La France et la Bretagne du Moyen Âge sont DEUX ETATS RIGOUREUSEMENT DISTINCTS. Le roi de France et le Duc de Bretagne sont l'un et l'autre Souverains dans leurs pays respectifs. “Le Duc est roi dans sa Duché”; “le Roi est empereur dans son royaume”, tels sont les deux adages utilisés de part et d'autre de la frontière brito-française.

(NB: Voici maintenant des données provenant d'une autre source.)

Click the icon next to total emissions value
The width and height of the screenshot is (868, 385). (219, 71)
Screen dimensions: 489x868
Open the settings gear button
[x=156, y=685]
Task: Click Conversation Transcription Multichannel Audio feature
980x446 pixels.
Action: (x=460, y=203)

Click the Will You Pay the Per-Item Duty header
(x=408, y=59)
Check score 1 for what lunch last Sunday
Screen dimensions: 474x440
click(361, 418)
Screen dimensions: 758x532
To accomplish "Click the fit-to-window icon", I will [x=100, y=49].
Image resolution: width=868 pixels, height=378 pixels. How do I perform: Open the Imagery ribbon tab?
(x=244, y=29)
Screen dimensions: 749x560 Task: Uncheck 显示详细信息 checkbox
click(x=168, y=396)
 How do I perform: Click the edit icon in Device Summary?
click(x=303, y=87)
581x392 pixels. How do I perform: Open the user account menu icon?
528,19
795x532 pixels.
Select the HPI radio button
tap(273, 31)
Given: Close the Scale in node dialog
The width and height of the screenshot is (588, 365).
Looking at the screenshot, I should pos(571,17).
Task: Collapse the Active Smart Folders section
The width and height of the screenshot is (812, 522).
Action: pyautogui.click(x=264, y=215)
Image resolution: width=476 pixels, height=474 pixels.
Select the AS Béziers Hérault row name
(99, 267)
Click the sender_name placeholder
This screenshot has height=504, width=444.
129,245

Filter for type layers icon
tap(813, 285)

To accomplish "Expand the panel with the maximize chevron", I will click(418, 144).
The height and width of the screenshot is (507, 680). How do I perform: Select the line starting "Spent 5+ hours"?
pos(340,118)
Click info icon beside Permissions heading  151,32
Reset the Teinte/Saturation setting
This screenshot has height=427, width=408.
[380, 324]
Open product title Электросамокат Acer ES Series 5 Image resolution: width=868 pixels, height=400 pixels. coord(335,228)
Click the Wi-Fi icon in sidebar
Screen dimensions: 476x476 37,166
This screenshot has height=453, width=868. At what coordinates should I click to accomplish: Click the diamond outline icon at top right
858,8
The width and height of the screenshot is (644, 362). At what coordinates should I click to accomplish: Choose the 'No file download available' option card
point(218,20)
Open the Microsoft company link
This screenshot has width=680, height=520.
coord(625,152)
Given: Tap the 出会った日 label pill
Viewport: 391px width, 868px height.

Les deux pays ont, progressivement, d' UNE MANIERE PARALLELE, mis en place LEUR APPAREIL ETATIQUE, les deux se distinguant par des différences fondamentales, le premier (la France) évoluant vers l'absolutisme, le second (la Bretagne), vers le consensualisme, c'est à dire la démocratie. (Contrairement à ce que l'on pense, les tendances démocratiques sont très présentes au moyen-âge; voir l'ouvrage de François-Tommy Perrens, La démocratie en France au moyen âge, Paris, 1873, et Genève 1975). CHACUN EXERCE DANS SA PRINCIPAUTE LES POUVOIRS REGALIENS tels que définis ci-dessus: l'autorité du roi de France s'arrête NET aux frontières de Bretagne; symétriquement, les prérogatives du Duc de Bretagne s'arrêtent NET aux dites frontières (Marcel Planiol, tome 3, pages 51 et suivantes, pages 94, 95, 123, 124 ….). Marcel Planiol résume toute la question de la manière suivante: “On ne pourrait citer une seule ordonnance royale (= une seule loi promulguée en France), qui ait reçu son exécution en Bretagne. le pouvoir législatif s'exerce à l'intérieur du Duché d'une façon SOUVERAINE et INDEPENDANTE. Celui du roi S'ARRETE AUX FRONTIERES”.
Les deux pays entretiennent des rapports quasi-constamment conflictuels, avec des phases d'accalmie plus ou moins longues, le plus puissant des deux (la France) essayant en permanence d'empiéter sur les prérogatives de la Principauté de Bretagne. Celle-ci se défend avec un acharnement féroce, avec succès, jusqu'au moment ou elle succombe sous les invasions de son ennemi millénaire, en 1488, puis en 1491.
Au début de chaque règne, le Duc de Bretagne prête, comme on dit, “hommage” au roi de France: par là, il CONCLUT AVEC LUI UN CONTRAT D'ALLIANCE, rien d'autre. Il reconnait la suprématie HONORIFIQUE du roi de France, ce qui est normal, celui-ci étant à la tête d'un pays beaucoup plus étendu et plus puissant, mais ne lui concède strictement RIEN de sa propre souveraineté sur SES ETATS. Le fait que l'un prête hommage à l'autre ne change rien au fait que, dans sa Duché , le Duc est souverain.